Activity => Every record needs to be restated word for word.

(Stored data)

--------------------------------------------------

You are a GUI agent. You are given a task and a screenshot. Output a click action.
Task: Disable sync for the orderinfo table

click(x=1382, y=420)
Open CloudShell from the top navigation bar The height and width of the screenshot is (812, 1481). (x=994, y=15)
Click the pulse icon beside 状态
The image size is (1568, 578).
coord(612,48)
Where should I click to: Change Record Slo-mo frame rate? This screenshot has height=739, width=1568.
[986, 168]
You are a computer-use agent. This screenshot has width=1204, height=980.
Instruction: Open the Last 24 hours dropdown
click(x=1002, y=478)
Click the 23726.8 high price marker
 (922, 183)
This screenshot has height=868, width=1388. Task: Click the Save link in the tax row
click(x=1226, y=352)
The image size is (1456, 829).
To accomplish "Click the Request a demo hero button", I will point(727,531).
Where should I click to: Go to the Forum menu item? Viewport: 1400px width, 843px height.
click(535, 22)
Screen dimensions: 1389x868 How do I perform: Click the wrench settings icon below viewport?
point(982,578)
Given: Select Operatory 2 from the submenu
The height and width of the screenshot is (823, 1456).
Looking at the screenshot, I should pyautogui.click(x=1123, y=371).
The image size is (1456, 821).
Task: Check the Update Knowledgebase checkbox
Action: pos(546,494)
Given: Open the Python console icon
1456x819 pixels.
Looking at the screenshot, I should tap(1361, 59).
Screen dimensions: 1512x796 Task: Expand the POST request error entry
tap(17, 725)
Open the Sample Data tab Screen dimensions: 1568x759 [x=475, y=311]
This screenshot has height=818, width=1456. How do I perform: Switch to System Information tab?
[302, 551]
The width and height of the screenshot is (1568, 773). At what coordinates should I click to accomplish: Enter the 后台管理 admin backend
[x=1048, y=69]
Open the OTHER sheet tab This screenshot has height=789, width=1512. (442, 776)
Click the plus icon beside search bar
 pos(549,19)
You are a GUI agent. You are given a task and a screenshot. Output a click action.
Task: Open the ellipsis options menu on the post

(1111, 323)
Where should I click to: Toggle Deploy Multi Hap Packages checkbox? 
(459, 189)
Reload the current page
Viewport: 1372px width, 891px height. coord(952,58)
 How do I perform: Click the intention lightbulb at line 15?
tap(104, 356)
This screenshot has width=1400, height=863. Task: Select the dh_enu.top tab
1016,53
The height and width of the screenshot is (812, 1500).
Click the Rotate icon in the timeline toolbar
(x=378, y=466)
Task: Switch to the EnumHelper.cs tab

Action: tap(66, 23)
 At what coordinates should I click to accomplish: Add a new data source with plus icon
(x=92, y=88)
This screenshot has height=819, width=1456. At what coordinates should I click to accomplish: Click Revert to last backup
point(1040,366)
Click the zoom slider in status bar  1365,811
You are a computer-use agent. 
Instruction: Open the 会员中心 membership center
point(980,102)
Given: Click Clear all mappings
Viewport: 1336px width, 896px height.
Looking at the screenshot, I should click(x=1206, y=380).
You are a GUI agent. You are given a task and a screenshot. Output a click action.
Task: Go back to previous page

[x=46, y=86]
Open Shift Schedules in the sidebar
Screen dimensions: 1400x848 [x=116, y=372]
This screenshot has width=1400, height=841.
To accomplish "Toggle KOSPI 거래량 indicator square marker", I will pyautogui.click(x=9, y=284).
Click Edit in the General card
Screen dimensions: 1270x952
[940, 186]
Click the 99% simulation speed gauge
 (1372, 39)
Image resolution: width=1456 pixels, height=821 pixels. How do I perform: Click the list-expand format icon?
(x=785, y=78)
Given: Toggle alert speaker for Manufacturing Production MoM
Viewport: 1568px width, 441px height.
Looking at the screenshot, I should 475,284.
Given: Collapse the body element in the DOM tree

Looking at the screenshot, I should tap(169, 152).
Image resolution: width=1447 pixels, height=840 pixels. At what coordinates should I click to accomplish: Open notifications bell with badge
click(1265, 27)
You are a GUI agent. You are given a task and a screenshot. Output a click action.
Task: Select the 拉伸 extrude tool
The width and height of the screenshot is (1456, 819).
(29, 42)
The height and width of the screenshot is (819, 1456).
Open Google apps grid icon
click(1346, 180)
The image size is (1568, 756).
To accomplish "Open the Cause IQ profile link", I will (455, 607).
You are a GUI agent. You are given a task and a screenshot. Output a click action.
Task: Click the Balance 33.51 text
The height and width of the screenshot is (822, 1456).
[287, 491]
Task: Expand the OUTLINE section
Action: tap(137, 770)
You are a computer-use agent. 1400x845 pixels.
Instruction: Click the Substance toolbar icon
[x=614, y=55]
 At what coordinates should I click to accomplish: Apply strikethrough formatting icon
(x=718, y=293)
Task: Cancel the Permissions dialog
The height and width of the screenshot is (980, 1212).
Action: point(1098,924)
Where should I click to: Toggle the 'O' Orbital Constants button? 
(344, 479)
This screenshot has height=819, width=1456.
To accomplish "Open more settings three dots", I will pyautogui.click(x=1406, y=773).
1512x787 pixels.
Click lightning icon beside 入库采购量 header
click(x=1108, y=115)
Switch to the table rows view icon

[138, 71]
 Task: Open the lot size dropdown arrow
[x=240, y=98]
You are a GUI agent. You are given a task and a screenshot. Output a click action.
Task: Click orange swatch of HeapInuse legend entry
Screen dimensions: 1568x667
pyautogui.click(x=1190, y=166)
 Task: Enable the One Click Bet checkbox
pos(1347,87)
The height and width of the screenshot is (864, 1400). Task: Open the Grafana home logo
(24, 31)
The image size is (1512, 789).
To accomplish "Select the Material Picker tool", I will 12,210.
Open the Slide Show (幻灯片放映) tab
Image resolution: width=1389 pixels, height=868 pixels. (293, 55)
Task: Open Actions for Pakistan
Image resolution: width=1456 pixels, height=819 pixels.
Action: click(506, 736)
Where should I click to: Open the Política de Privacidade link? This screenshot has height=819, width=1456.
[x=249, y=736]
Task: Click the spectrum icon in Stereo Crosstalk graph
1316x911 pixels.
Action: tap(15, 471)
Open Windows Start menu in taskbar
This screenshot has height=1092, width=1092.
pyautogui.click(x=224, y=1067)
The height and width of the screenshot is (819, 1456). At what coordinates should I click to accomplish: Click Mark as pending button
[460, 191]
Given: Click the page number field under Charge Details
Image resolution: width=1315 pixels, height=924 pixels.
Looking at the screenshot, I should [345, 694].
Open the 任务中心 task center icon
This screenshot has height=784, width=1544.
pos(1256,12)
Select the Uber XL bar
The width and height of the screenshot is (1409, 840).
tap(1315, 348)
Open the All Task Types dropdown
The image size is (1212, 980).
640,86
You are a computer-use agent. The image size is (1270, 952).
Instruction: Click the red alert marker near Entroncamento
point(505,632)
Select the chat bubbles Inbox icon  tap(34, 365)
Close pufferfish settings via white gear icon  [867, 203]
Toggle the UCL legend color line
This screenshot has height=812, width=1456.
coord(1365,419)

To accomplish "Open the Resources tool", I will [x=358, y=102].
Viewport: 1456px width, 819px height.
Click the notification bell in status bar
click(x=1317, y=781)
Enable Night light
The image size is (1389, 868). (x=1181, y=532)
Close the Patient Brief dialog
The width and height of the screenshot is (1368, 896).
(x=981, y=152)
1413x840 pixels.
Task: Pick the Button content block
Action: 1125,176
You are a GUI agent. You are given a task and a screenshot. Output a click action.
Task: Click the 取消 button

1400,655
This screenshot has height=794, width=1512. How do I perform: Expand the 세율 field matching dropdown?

--------------------------------------------------

Answer section =>
You are a GUI agent. You are given a task and a screenshot. Output a click action.
Task: Disable sync for the orderinfo table

click(x=1382, y=420)
Open CloudShell from the top navigation bar The height and width of the screenshot is (812, 1481). (x=994, y=15)
Click the pulse icon beside 状态
The image size is (1568, 578).
coord(612,48)
Where should I click to: Change Record Slo-mo frame rate? This screenshot has height=739, width=1568.
[986, 168]
You are a computer-use agent. This screenshot has width=1204, height=980.
Instruction: Open the Last 24 hours dropdown
click(x=1002, y=478)
Click the 23726.8 high price marker
 (922, 183)
This screenshot has height=868, width=1388. Task: Click the Save link in the tax row
click(x=1226, y=352)
The image size is (1456, 829).
To accomplish "Click the Request a demo hero button", I will point(727,531).
Where should I click to: Go to the Forum menu item? Viewport: 1400px width, 843px height.
click(535, 22)
Screen dimensions: 1389x868 How do I perform: Click the wrench settings icon below viewport?
point(982,578)
Given: Select Operatory 2 from the submenu
The height and width of the screenshot is (823, 1456).
Looking at the screenshot, I should pyautogui.click(x=1123, y=371).
The image size is (1456, 821).
Task: Check the Update Knowledgebase checkbox
Action: pos(546,494)
Given: Open the Python console icon
1456x819 pixels.
Looking at the screenshot, I should tap(1361, 59).
Screen dimensions: 1512x796 Task: Expand the POST request error entry
tap(17, 725)
Open the Sample Data tab Screen dimensions: 1568x759 [x=475, y=311]
This screenshot has height=818, width=1456. How do I perform: Switch to System Information tab?
[302, 551]
The width and height of the screenshot is (1568, 773). At what coordinates should I click to accomplish: Enter the 后台管理 admin backend
[x=1048, y=69]
Open the OTHER sheet tab This screenshot has height=789, width=1512. (442, 776)
Click the plus icon beside search bar
 pos(549,19)
You are a GUI agent. You are given a task and a screenshot. Output a click action.
Task: Open the ellipsis options menu on the post

(1111, 323)
Where should I click to: Toggle Deploy Multi Hap Packages checkbox? 
(459, 189)
Reload the current page
Viewport: 1372px width, 891px height. coord(952,58)
 How do I perform: Click the intention lightbulb at line 15?
tap(104, 356)
This screenshot has width=1400, height=863. Task: Select the dh_enu.top tab
1016,53
The height and width of the screenshot is (812, 1500).
Click the Rotate icon in the timeline toolbar
(x=378, y=466)
Task: Switch to the EnumHelper.cs tab

Action: tap(66, 23)
 At what coordinates should I click to accomplish: Add a new data source with plus icon
(x=92, y=88)
This screenshot has height=819, width=1456. At what coordinates should I click to accomplish: Click Revert to last backup
point(1040,366)
Click the zoom slider in status bar  1365,811
You are a computer-use agent. 
Instruction: Open the 会员中心 membership center
point(980,102)
Given: Click Clear all mappings
Viewport: 1336px width, 896px height.
Looking at the screenshot, I should click(x=1206, y=380).
You are a GUI agent. You are given a task and a screenshot. Output a click action.
Task: Go back to previous page

[x=46, y=86]
Open Shift Schedules in the sidebar
Screen dimensions: 1400x848 [x=116, y=372]
This screenshot has width=1400, height=841.
To accomplish "Toggle KOSPI 거래량 indicator square marker", I will pyautogui.click(x=9, y=284).
Click Edit in the General card
Screen dimensions: 1270x952
[940, 186]
Click the 99% simulation speed gauge
 (1372, 39)
Image resolution: width=1456 pixels, height=821 pixels. How do I perform: Click the list-expand format icon?
(x=785, y=78)
Given: Toggle alert speaker for Manufacturing Production MoM
Viewport: 1568px width, 441px height.
Looking at the screenshot, I should 475,284.
Given: Collapse the body element in the DOM tree

Looking at the screenshot, I should tap(169, 152).
Image resolution: width=1447 pixels, height=840 pixels. At what coordinates should I click to accomplish: Open notifications bell with badge
click(1265, 27)
You are a GUI agent. You are given a task and a screenshot. Output a click action.
Task: Select the 拉伸 extrude tool
The width and height of the screenshot is (1456, 819).
(29, 42)
The height and width of the screenshot is (819, 1456).
Open Google apps grid icon
click(1346, 180)
The image size is (1568, 756).
To accomplish "Open the Cause IQ profile link", I will (455, 607).
You are a GUI agent. You are given a task and a screenshot. Output a click action.
Task: Click the Balance 33.51 text
The height and width of the screenshot is (822, 1456).
[287, 491]
Task: Expand the OUTLINE section
Action: tap(137, 770)
You are a computer-use agent. 1400x845 pixels.
Instruction: Click the Substance toolbar icon
[x=614, y=55]
 At what coordinates should I click to accomplish: Apply strikethrough formatting icon
(x=718, y=293)
Task: Cancel the Permissions dialog
The height and width of the screenshot is (980, 1212).
Action: point(1098,924)
Where should I click to: Toggle the 'O' Orbital Constants button? 
(344, 479)
This screenshot has height=819, width=1456.
To accomplish "Open more settings three dots", I will pyautogui.click(x=1406, y=773).
1512x787 pixels.
Click lightning icon beside 入库采购量 header
click(x=1108, y=115)
Switch to the table rows view icon

[138, 71]
 Task: Open the lot size dropdown arrow
[x=240, y=98]
You are a GUI agent. You are given a task and a screenshot. Output a click action.
Task: Click orange swatch of HeapInuse legend entry
Screen dimensions: 1568x667
pyautogui.click(x=1190, y=166)
 Task: Enable the One Click Bet checkbox
pos(1347,87)
The height and width of the screenshot is (864, 1400). Task: Open the Grafana home logo
(24, 31)
The image size is (1512, 789).
To accomplish "Select the Material Picker tool", I will 12,210.
Open the Slide Show (幻灯片放映) tab
Image resolution: width=1389 pixels, height=868 pixels. (293, 55)
Task: Open Actions for Pakistan
Image resolution: width=1456 pixels, height=819 pixels.
Action: click(506, 736)
Where should I click to: Open the Política de Privacidade link? This screenshot has height=819, width=1456.
[x=249, y=736]
Task: Click the spectrum icon in Stereo Crosstalk graph
1316x911 pixels.
Action: tap(15, 471)
Open Windows Start menu in taskbar
This screenshot has height=1092, width=1092.
pyautogui.click(x=224, y=1067)
The height and width of the screenshot is (819, 1456). At what coordinates should I click to accomplish: Click Mark as pending button
[460, 191]
Given: Click the page number field under Charge Details
Image resolution: width=1315 pixels, height=924 pixels.
Looking at the screenshot, I should [345, 694].
Open the 任务中心 task center icon
This screenshot has height=784, width=1544.
pos(1256,12)
Select the Uber XL bar
The width and height of the screenshot is (1409, 840).
tap(1315, 348)
Open the All Task Types dropdown
The image size is (1212, 980).
640,86
You are a computer-use agent. The image size is (1270, 952).
Instruction: Click the red alert marker near Entroncamento
point(505,632)
Select the chat bubbles Inbox icon  tap(34, 365)
Close pufferfish settings via white gear icon  [867, 203]
Toggle the UCL legend color line
This screenshot has height=812, width=1456.
coord(1365,419)

To accomplish "Open the Resources tool", I will [x=358, y=102].
Viewport: 1456px width, 819px height.
Click the notification bell in status bar
click(x=1317, y=781)
Enable Night light
The image size is (1389, 868). (x=1181, y=532)
Close the Patient Brief dialog
The width and height of the screenshot is (1368, 896).
(x=981, y=152)
1413x840 pixels.
Task: Pick the Button content block
Action: 1125,176
You are a GUI agent. You are given a task and a screenshot. Output a click action.
Task: Click the 取消 button

1400,655
This screenshot has height=794, width=1512. How do I perform: Expand the 세율 field matching dropdown?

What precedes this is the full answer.